Task instructions
Set the pictures aside and set down only the lines from the line holding "Click the Tags toolbar icon" through the end of the entries below, ends included.

[Stored data entries]
== == ==
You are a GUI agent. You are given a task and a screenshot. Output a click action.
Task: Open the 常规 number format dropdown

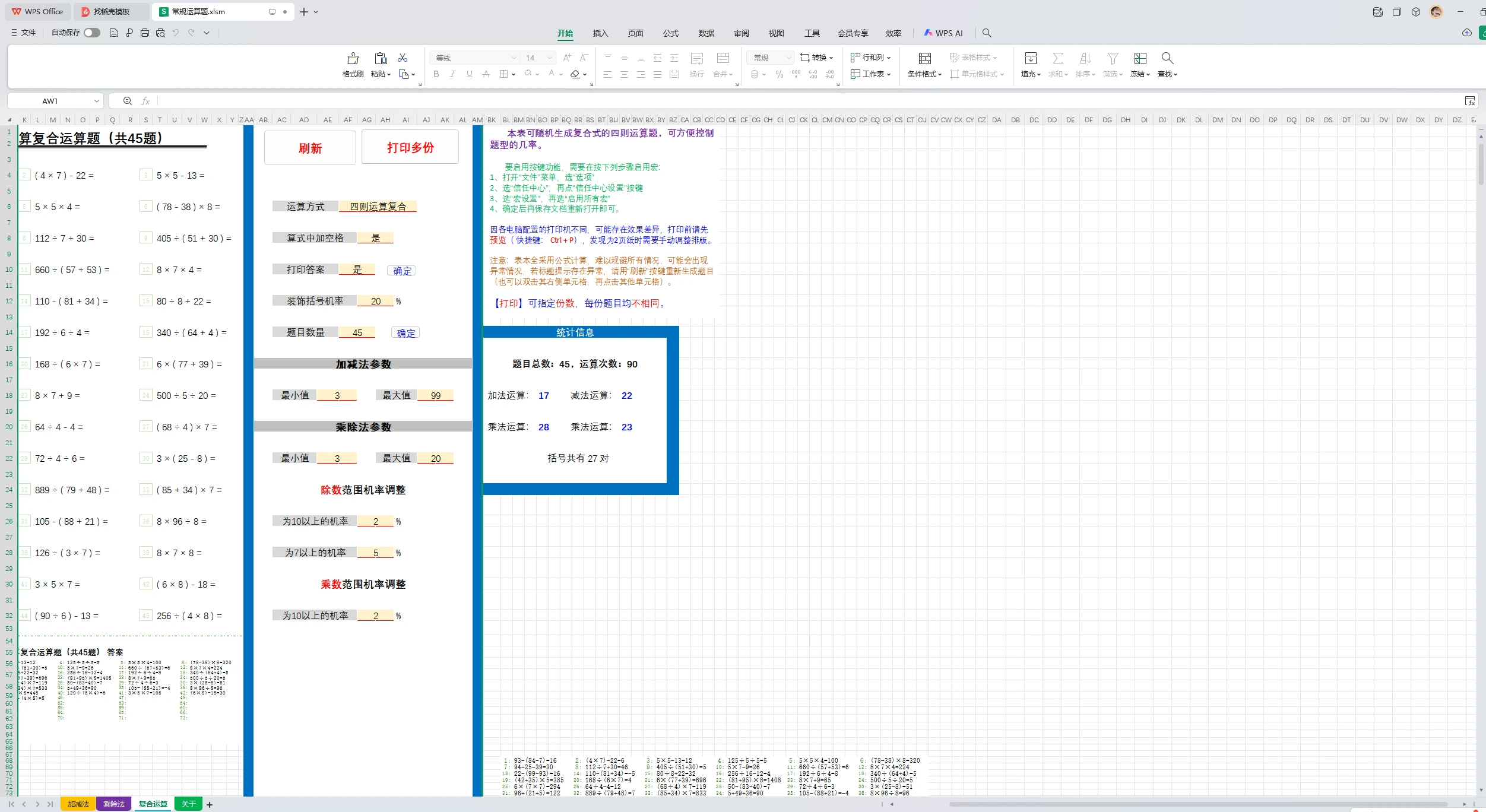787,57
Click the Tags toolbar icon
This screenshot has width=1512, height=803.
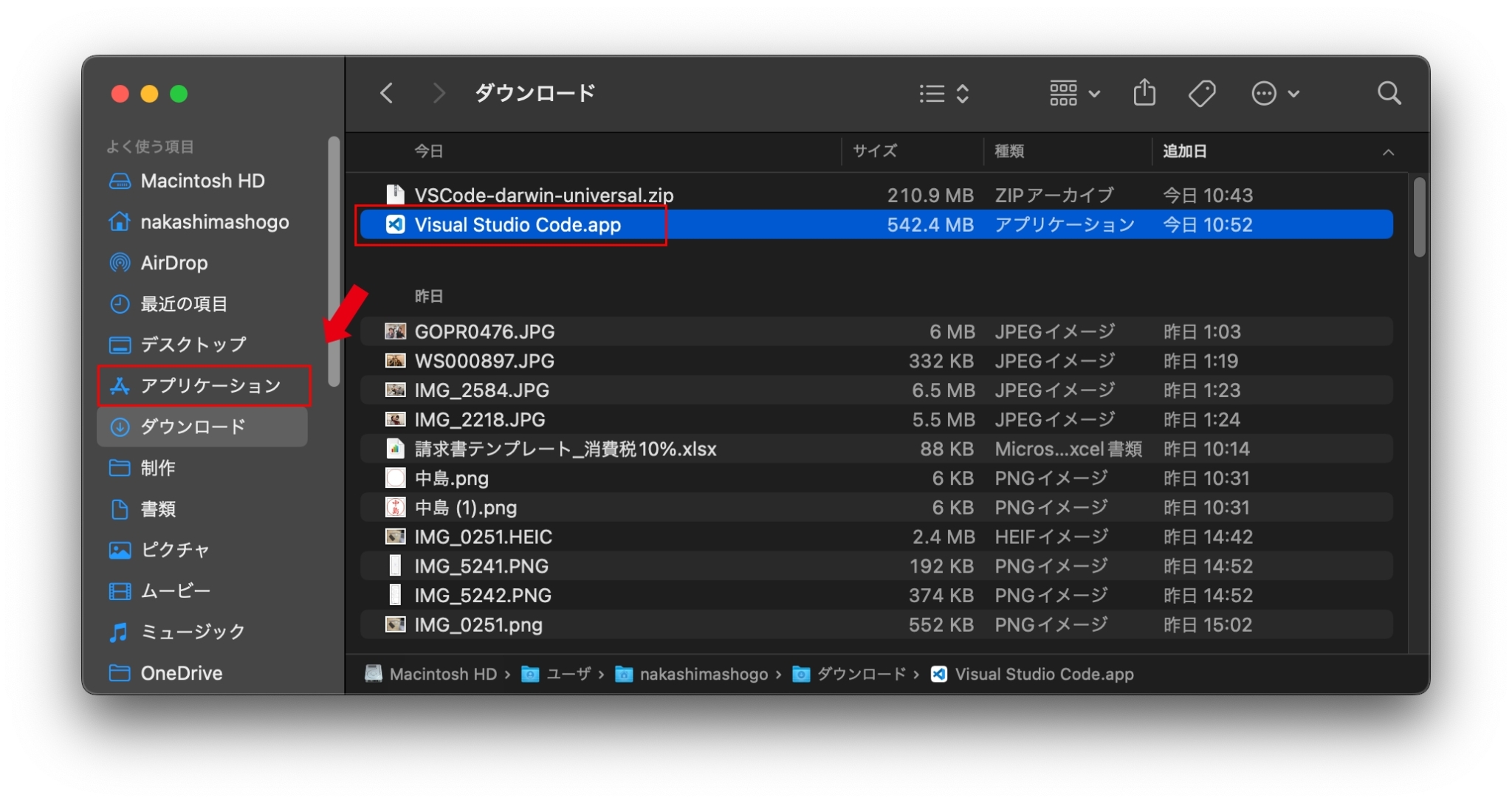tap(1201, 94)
== == ==
Solution to the problem
Click the Tags toolbar icon
This screenshot has width=1512, height=803.
tap(1201, 94)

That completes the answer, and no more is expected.